Being under stress most of the time, power grid has to develop a survivability
property, which is more general than just reliability. In addition, new reliability
criteria together with resilience have to be investigated and implemented in order
to formalize the objective of the power system control and required constraints.


How to Manage the Complexity of the Grid?


7

3 Introducing New System Components to Control Center
The majority of power systems in the US are operated in an organized market
environment or controlled by the RTO/ISO. In general, RTO/ISO performs two
major functions: maintaining reliable system operation and managing wholesale
electricity markets.

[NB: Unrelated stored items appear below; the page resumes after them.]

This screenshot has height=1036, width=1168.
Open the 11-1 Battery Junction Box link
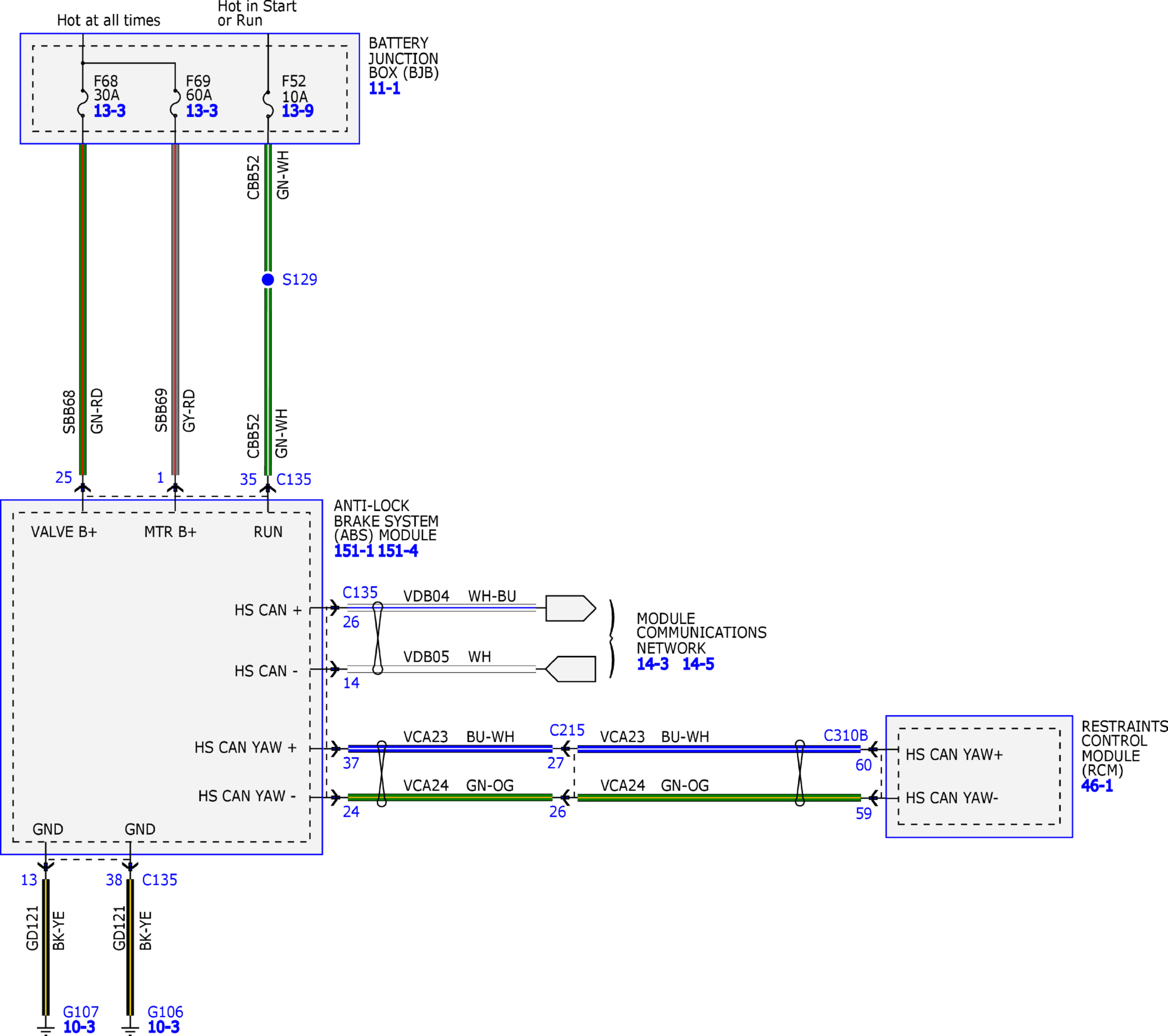pyautogui.click(x=384, y=88)
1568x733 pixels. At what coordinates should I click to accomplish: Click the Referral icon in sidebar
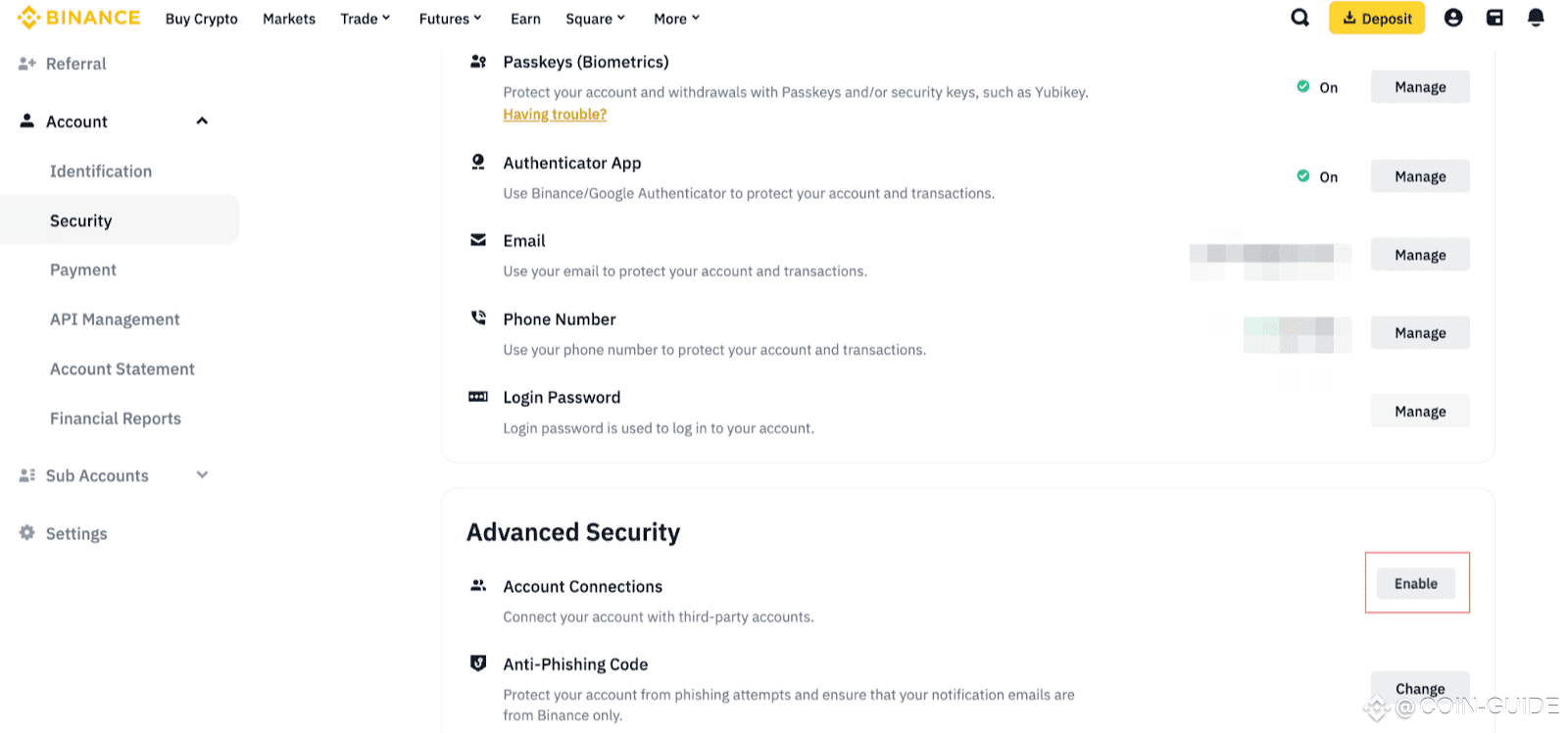tap(26, 64)
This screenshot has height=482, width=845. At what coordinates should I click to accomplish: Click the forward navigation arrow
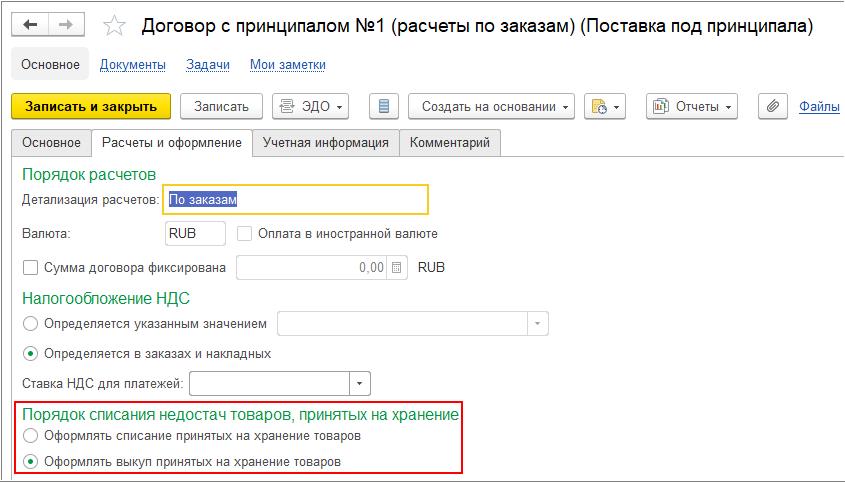66,26
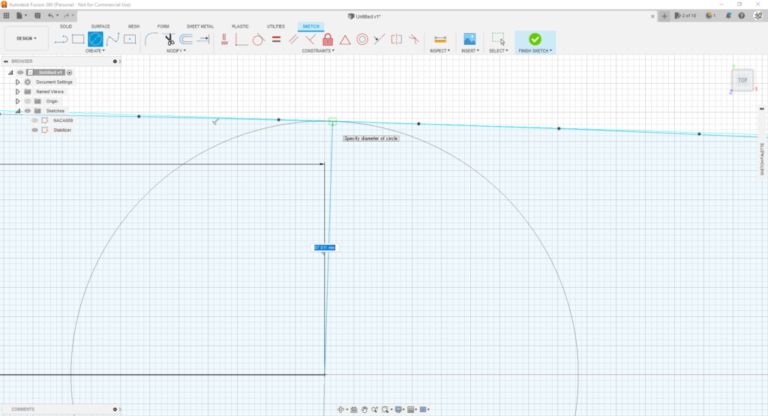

Both functions can be considered as centralized control.
Modern power system operation deals with the physical aspect of the electric grid, and it is a challenging task. It involves many interacting processes.
These processes can start from planning the system operating mode, coordinating
generation and transmission outages with market participants and local control
centers, forecasting system conditions, committing units for the real-time operation,
scheduling generator outputs and interchanges with external control areas to meet
the varying demand, collecting real-time system operating information through
the supervisory control and data acquisition (SCADA) system, monitoring and
alleviating static and dynamic security violations in the transmission system,
and maintaining system voltages and frequency through the automatic generation
control to taking emergency actions such as demand response, load shedding,
emergency purchases, as well as conducting system restoration after a blackout.
Some of these processes are automatic, and some of them require operators’ manual
actions.
Market operations, on the other hand, deal with the financial aspect of the electric
system. Depending upon the structure of each regional market, each RTO/ISO
may have different market operation procedures. However, broadly speaking, it
includes clearing and settling the day-ahead energy, real-time energy, ancillary
service markets, financial transmission rights (FTR), and forward capacity markets,
monitoring and mitigating market power, and assessing the financial risk of market
participants. Market operation and system operation are interconnected and affect
each other. This is especially true for the real-time market and due to the fact that
financial markets consider physical limitations of the transmission system.
The current RTO control system can be divided into two subsystems, the market

system (MS) and the EMS, as shown in the dotted region of Figure 4. The
market system performs all the market operation functions as described above,
and the EMS facilitates the execution of all system operation processes. With
the increasing penetration of renewables, distributed energy resources, demand
response, and grid level smart devices, system operators are facing a much more
complex system that contains a large number of controllable transmission and
generation resources, various control models, fast-changing operating conditions,
a high degree of uncertainty and is vulnerable to the changes in such external
systems as the fuel delivery system, the regulatory regime, and commodity and
financial markets. The existing control structure needs to be enhanced to facilitate
the management of ever increasing complexity. In Figure 4, three new subsystems
are introduced: dynamic decision support system (DDSS), risk management system
(RMS), and market analysis, training, and simulation system (MATSS).


8

E. Litvinov et al.

Fig. 4 System components for the future RTO

DDSS is a system that provides valuable control parameters to the system and
market operation. The system is dynamic in the sense that it utilizes the latest
available information in producing operational parameters. DDSS may have many
functions and utilize different technologies depending on the task at hand. It should
have the capability to perform the day-ahead and real-time renewable forecast
including wind, solar, and DERs. It provides system operator with the most recent
state of the system. Wide area monitoring using the phasor measurement unit
(PMU) technology is a perfect fit to this task. Online dynamic security analysis
or cascading event analysis will help the system operator define the secure region

of the current system and provide possible corrective action plans. Online interface
limit calculation and adaptive line rating [4] are also key functions of DDSS.
RMS is a system that deals with the increasing level of uncertainty faced by
RTOs. It contains three major functions: collecting statistical information, assessing
the system risk, and mitigating risk. Historical data, such as area control errors, load,
wind production, solar generation, interchange level, transmission and generation
failures, gas pipeline capacity reductions, etc., can be collected for statistical analysis. The system risk can then be assessed based on the statistical model established
using historical data. Different risk indices, such as operational flexibility index
[5], static security severity index [6], short-term loss of load expectation, etc.,
can be computed and displayed to the system operator. Different risk management
techniques can be used to mitigate the system risk. They include, but not limited
to, stochastic [7] and robust unit commitment [8], risk-based economic dispatch [9],
dispatch with ramp constraints [10], etc.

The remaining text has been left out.